Cette forme spécifique de comptabilité rend obligatoire l’équilibre des débits et des crédits. Si une société achète des fournitures, sur ses livres le compte de sa banque est crédité par le débit de son compte de stock. Cette règle semble avoir été formalisée au XVème siècle. Un particulier n’a guère l’occasion de l’appliquer, parce qu’il ne tient probablement pas de compte de sa banque sur ses propres livres : il se fie généralement au compte où la banque inscrit ses opérations. Au mieux, ce particulier tient une sorte de copie de son compte sur les livres de sa banque, inscrivant un débit quand il effectue un paiement et un crédit quand il reçoit son salaire. Mais le principe comptable est là, et bien là : il n’y a de débit d’un compte que par le crédit d’un autre.

Les cryptomonnaies ne fonctionnent nullement selon ce principe monétaire et financier fondamental : elles simulent une exploitation minière (« mining ») et une vente du minerai ainsi soi-disant extrait. Un bitcoin est donc vendu comme le serait une once d’or ou d’argent, à ceci près qu’il n’a aucune réalité physique. L’organisme qui vend initialement un bitcoin supplémentaire n’a aucune obligation envers l’acheteur, si ce n’est de lui permettre de vendre son bitcoin.

Ce fonctionnement diffère fondamentalement de celui du système bancaire. Ce dernier avait un rapport étroit avec les métaux précieux parce que leur rareté et la difficulté de leur extraction et de leur affinage, jointe à l’engagement pris par les agents de rembourser leurs dettes en métal précieux, dissuadait les plus prodigues de s’endetter au-delà du raisonnable. L’étalon-or et l’étalon-argent furent des garde-fous. La notion de « valeur intrinsèque » est un habillage de cette réalité : la monnaie était déjà numérique par son essence même, mais pour qu’elle joue son rôle correctement sa création doit être bridée, et la convertibilité en métal précieux constitua pendant quelques siècles une bride assez efficace.

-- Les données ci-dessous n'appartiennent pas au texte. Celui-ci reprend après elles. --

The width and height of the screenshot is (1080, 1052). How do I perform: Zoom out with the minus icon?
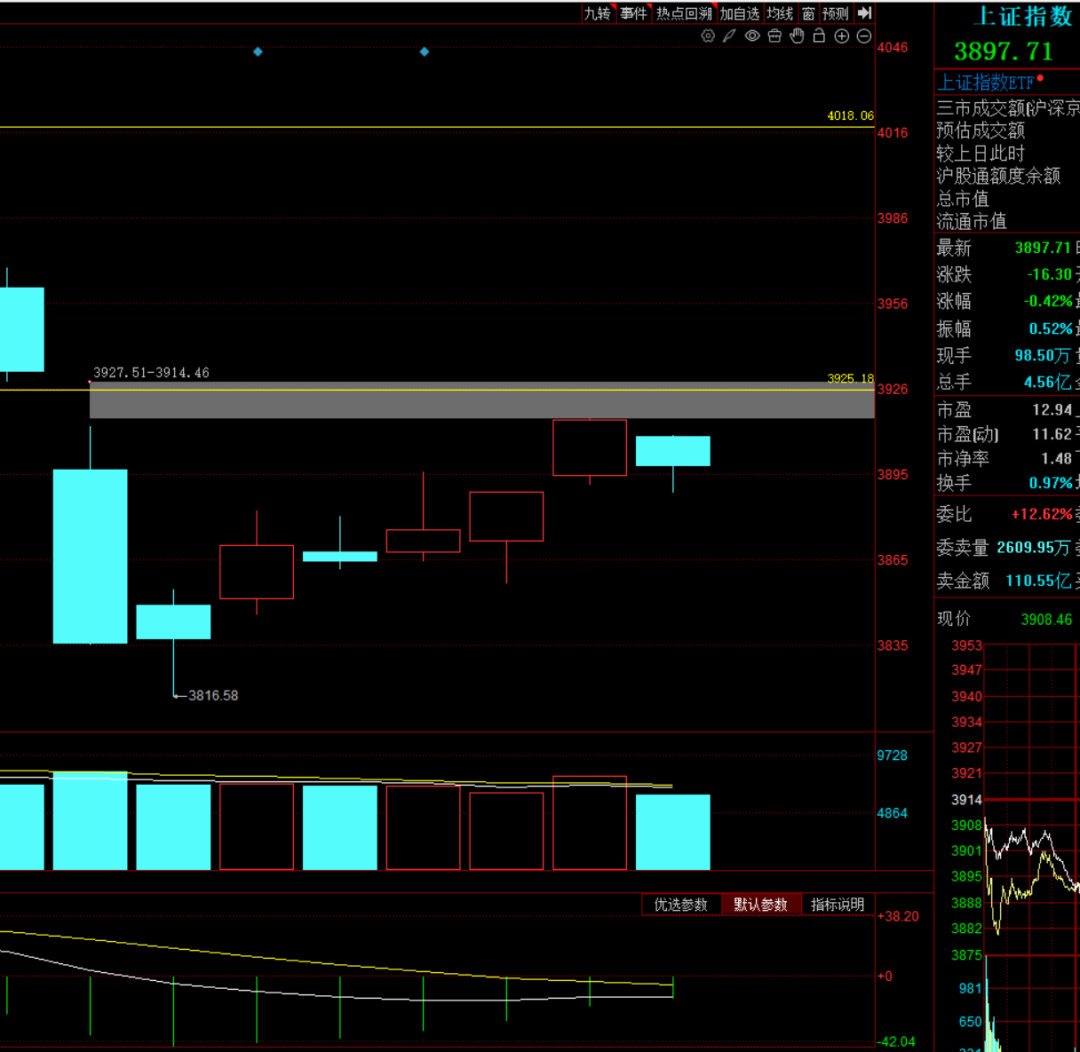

Les cryptomonnaies, en revanche, ne sont pas véritablement bridées. Certes, l’émission des bitcoins a été limitée par ses inventeurs, mais les clones du bitcoin peuvent foisonner sans limite. Il en existe déjà bon nombre, comme le Ripple, l’Ethereum, EOS.IO, Cardano, ICON, etc. Lancer une nouvelle marque de cryptomonnaie est singulièrement plus facile que découvrir un nouveau gisement d’or ou d’argent.

Mais, dira-t-on, la création de monnaie, gouvernée par le dicton « loans make deposits », peut, elle aussi, prendre des proportions gigantesques ; il en existe maints exemples, le plus célèbre étant celui du mark allemand dans les années 1920.

Les hyperinflations proviennent en fait de la transgression, par un Etat, des règles fondamentales de la monnaie de crédit, règles auxquelles il est temps de s’intéresser de près.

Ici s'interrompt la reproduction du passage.